My oldest was only 14 months old when my twins were born and I did employ a mother’s helper. I never left her alone with the kids, her job was strictly housework and accompanying me on errands to help with the kids. She was a kooky weirdo but she was indispensable to me at the time. Before her, I interviewed gobs of people and what they say is true, good help IS hard to find! Good luck! And again, you did the right thing!
I know I already commented on this one, but I saw the comments following mine, and felt a strong desire to post again with a renewal of my agreement with Milena’s follow up comment. In my opinion, you did the right thing, and Milena is right on target.
In spite of the one differing opinion here stated, I myself believe you have done the correct thing. I also think you handled the letting go with kindness and concern for your erstwhile sitter’s feelings. I see no elitism in your description of what took place Melissa. In the end, that which rules the day is your instincts as a mother. If you do not feel comfortable then, THAT IS THAT. Don’t give it another thought.

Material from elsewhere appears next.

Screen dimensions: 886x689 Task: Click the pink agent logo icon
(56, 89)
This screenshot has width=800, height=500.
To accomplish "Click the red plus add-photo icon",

No harm done to anyone and the matter is closed.
You want your sitters to feel comfortable talking to you, yet you didn’t talk to her when you had a concern?

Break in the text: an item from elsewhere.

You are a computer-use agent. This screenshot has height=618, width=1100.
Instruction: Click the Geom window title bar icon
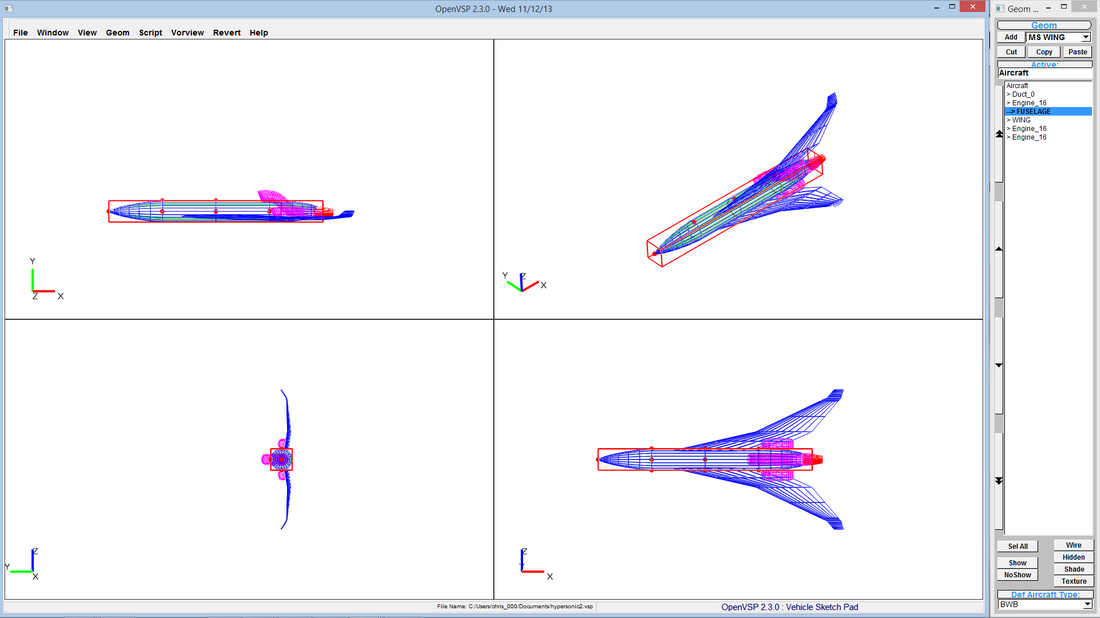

I’m sorry, I know you’re a great mom, but this just sounds like terrible behavior on your part. You have no idea what was going on in the girl’s head and just made assumptions, not only about her words and actions, but then about her whole “troubled” life, and who she should and should not tell.
The key words, really, were “Pea loved her.” Pea loved her. Is it possible that you felt she was too close to your daughter? Is it possible that you were jealous? That’s not unusual for moms to feel that way, but a little self-awareness goes a long way.
However, instead of being up-front and honest with this girl — who is, as you say, putting herself through college — you chose to think only the worst of her (what? she doesn’t speak six languages? she comes from a less than elitist background? oh my, she must be dirt!), and then engaged your husband in your fantasy of her as evil-doer.
Pea loved her. They had active fun together. So, she read a newspaper. She hogged a desert. She asked Pea not to breathe hot breath on her. Wow. She’s human. So are you. And you should have dealt with her as such, and not let your classist prejudices interfere with an honest appraisal of the situation.
As a former nanny of six years, and one who then managed a nanny service for over a decade,I am not surprised, but I am always astonished by mothers who build themselves up as wonderful, warm employers, but then turn around and give someone else’s child the boot. College-age is young, impressionable, and believe it or not, regardless of class, capable of feeling every bit as much as you do.
I agree w/ Jaina. I work outside the home and one of the main reasons we could consider having a 2nd baby is that we have a childcare provider who is like family, but before her we had someone horrible and I was a mess the month that Xander was there. We do really have to trust our guts as mommies…we really do know best!
Good for you. I can imagine how hard that was. But I’m glad you did what was best for your family.